Fabio Ulivastri, atleta di equitazione paralimpica

Autore: Carmen Morrone

Fabio Ulivastri, 46 anni, atleta di equitazione paralimpica, in pochi mesi ha collezionato due primati. È stato il primo atleta non vedente a entrare in una classifica regionale di una gara della FISE-federazione italiana sport equestri. È stato il primo a testare l’innovativa chatter box, un ausilio considerato rivoluzionario nel campo della equitazione per persone con disabilità. Anche il primo traguardo è stato reso possibile grazie a un’innovazione tecnologica a dimostrazione del fatto che quando l’high tech si coniuga con la tradizione si raggiungono nuove conquiste in fatto di pari opportunità e di autonomia. In questa intervista Fabio Ulivastri racconta l’esperienza che sta facendo grazie al Centro equestre fiorentino, al suo cavallo Indagato di Gallura e alla sua allenatrice Francesca Gentile.

 

Fabio Ulivastri si vuole presentare?

Ho 46 anni, sono di Firenze. Lavoro come operatore telefonico nel settore pubblico. Sono cieco a seguito di un glaucoma. Sino all’età di 18 anni ero vedente.

Di quale primato ci vuole parlare, per primo?

Quello relativo alla gara di san Rossore che si è tenuta lo scorso ottobre. Si trattava di un percorso endurance di 30 km, vale a dire una competizione di resistenza e non di velocità.  Si può fare il paragone con l’atletica leggera: l’endurance è una gara di fondo, come una maratona. La gara rappresenta una tappa importante per tutto lo sport equestre paralimpico perché per la prima volta un cavaliere non vedente è entrato in classifica. Ho sempre partecipato a competizioni della Federazione ma fuori gara, questa volta invece ero in concorso come gli altri cavalieri, che erano tutti normodotati. Un esordio reso possibile grazie all’allenamento che grazie a uno speciale cappello è diventato di alta qualità.

Il cappello è uno dei suoi ausili high tech. Ce ne vuole parlare?

È un classico caschetto da equitazione a cui è stata aggiunta una radio ricevente. La parte trasmittente è indossata dall’istruttore. Questo ha innovato il modo di insegnare equitazione alle persone non vedenti.

Senza il radio-cappello come avviene l’insegnamento?

L’istruttore, nelle prime fasi, sta sempre al tuo fianco e poi comincia a precederti e ti indica il percorso passo dopo passo.

Con il radio-cappello, invece cosa accade?

Che l’istruttore può stare anche a distanza e non importa dove e ti dà le indicazioni. Non c’è il problema di sentire la sua voce.

Dove ha trovato questo cappello?

Lo ha realizzato una ditta italiana. A volte cerchiamo in tutto il mondo e poi si scopre che anche a casa nostra, dietro l’angolo come si dice, ci sono eccellenze.  Ci sono imprenditori, come Lelia Polini di Kep Italia, sono capaci di accettare nuove sfide.

Il secondo primato, invece in cosa consiste?

» **Registrazioni dati**:

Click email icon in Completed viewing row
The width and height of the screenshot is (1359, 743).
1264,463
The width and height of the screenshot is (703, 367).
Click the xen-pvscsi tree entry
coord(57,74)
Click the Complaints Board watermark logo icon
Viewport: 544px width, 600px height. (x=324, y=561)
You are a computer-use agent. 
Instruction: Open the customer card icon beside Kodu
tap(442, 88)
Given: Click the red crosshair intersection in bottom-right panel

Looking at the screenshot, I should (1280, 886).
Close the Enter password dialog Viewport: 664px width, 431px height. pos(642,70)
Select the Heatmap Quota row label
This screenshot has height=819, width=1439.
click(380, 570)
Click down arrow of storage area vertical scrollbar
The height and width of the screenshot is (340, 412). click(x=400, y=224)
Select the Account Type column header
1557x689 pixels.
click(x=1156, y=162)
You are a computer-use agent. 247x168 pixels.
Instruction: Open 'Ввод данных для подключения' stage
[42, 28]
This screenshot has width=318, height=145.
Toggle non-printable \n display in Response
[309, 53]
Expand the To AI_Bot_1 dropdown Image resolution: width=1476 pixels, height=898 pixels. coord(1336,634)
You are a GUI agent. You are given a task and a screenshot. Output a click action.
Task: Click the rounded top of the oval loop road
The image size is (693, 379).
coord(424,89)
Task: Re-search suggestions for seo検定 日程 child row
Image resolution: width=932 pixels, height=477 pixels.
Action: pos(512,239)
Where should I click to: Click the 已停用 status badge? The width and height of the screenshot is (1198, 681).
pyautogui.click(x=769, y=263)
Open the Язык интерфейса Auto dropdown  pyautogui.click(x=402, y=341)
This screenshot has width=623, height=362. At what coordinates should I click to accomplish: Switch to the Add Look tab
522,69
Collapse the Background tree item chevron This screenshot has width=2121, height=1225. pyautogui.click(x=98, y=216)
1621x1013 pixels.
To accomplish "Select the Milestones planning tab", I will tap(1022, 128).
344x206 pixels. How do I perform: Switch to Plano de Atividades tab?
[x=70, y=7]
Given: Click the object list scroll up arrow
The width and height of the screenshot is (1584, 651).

» **Compito breve**: Ricopia fedelmente il brano dell'intervista a Fabio Ulivastri compreso tra "Autore: Carmen Morrone" e "allenatrice Francesca Gentile.", estremi inclusi. Le voci non hanno alcun ruolo in questo compito.

» **Risultato**:
Autore: Carmen Morrone

Fabio Ulivastri, 46 anni, atleta di equitazione paralimpica, in pochi mesi ha collezionato due primati. È stato il primo atleta non vedente a entrare in una classifica regionale di una gara della FISE-federazione italiana sport equestri. È stato il primo a testare l’innovativa chatter box, un ausilio considerato rivoluzionario nel campo della equitazione per persone con disabilità. Anche il primo traguardo è stato reso possibile grazie a un’innovazione tecnologica a dimostrazione del fatto che quando l’high tech si coniuga con la tradizione si raggiungono nuove conquiste in fatto di pari opportunità e di autonomia. In questa intervista Fabio Ulivastri racconta l’esperienza che sta facendo grazie al Centro equestre fiorentino, al suo cavallo Indagato di Gallura e alla sua allenatrice Francesca Gentile.